Although her enthusiasm for her campus leadership role is apparent, Mogley said she almost didn’t come to Southeast as a freshman. Back then she was working as a Beachbody coach and said there was a “high likelihood” that she wouldn’t pursue higher education after high school.
It was Mogley’s parents who convinced her to attend Camp Redhawk, the event that she said changed everything for her.
“All of the anxiety I had coming to college, trying to commit that decision completely dissolved,” Mogley said. “It made me understand that there was a new energy here that I really vibed with and loved.”
She said her love for Southeast has only continued to grow since that first camp experience.
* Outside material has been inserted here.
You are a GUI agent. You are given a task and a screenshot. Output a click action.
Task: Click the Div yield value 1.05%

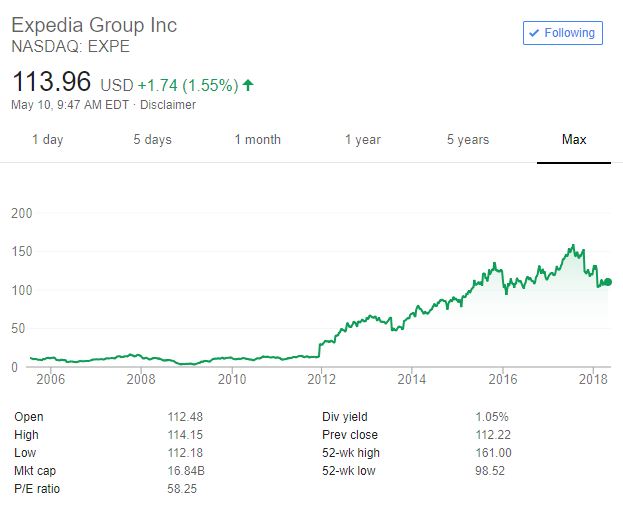click(492, 417)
Although SGA Vice President Dylan Kennedy didn’t get to attend Camp Redhawk as a freshman, he said his love for Southeast has grown as a result of the people he’s met throughout his time here. Mogley was one of his first friends, Kennedy said, and the two have stuck together ever since.
“There’s only one person I’ve been through everything with since my freshman year, and it is Peyton,” Kennedy said. “To have that person, that support system here, it is home.”
SGA adviser Michele Irby said Mogley and Kennedy’s enthusiasm is unique to who they are as individuals and not necessarily to the position of SGA executive leadership.
“They both have very big personalities and are both very connected to other things on campus,” Irby said. “They’ve kind of set a new bar on access and how much students see them in a variety of capacities.”
Mogley was the president of SGA last year, and with her sat incumbent vice president (and best friend) Dylan Kennedy. Both said they came back to be leaders of SGA again this year because they felt like they weren’t finished.
Mogley chalks her first go-round as president up to a learning year and said she has grown by leaps and bounds as a leader.
Now Mogley said she’s concerned about the emotions of those on her team and the human element behind leadership. She added that people are able to achieve the most when they can be vulnerable and courageous, an atmosphere she hopes to create during her second term as president.
Kennedy described his style of leadership, on the other hand, as more task-oriented. Both he and Mogley agreed that Kennedy’s attention to detail allow a balance in leadership that both executives agreed works for them.
This academic year marks both executives last at Southeast, and Mogley said she’s already thinking about the succession plan.
Mogley said the student body elects three positions: president, vice president and treasurer. The rest, she added, are appointed by the elected president.
Candidates for the elected positions can declare their intention to run for office on the first day of classes in the spring semester.
Mogley and Kennedy said they decided to run for SGA office during the winter break of their sophomore year at Southeast,. Not wanting to miss a beat, the two showed up at 6 a.m. on the first day back for the spring semester to declare their intention to run.
“There’s no way they opened until 8 a.m.,” Kennedy said, laughing at the memory.
That level of enthusiasm has hallmarked their administration, and it’s something Kennedy said is not a requirement of the job but a conscious effort he and Mogley have made in their roles.
“It’s all about making it your own,” Kennedy said. “If you’re elected and you become the next president or vice president, it’s yours. You do whatever you want with it within the given parameters.”
What’s next for these two? They aren’t sure. But thanks to their involvement with SGA, both feel confident to move on with the tools they’ve gained.
“Being in this role has allowed me to use it as a platform,” Mogley said. “Especially realizing that if you truly are to represent your whole student body, you can’t afford to be quiet because there are people who aren’t in the room who have no idea this conversation is happening, and you need to give them that place at the table like they deserve.”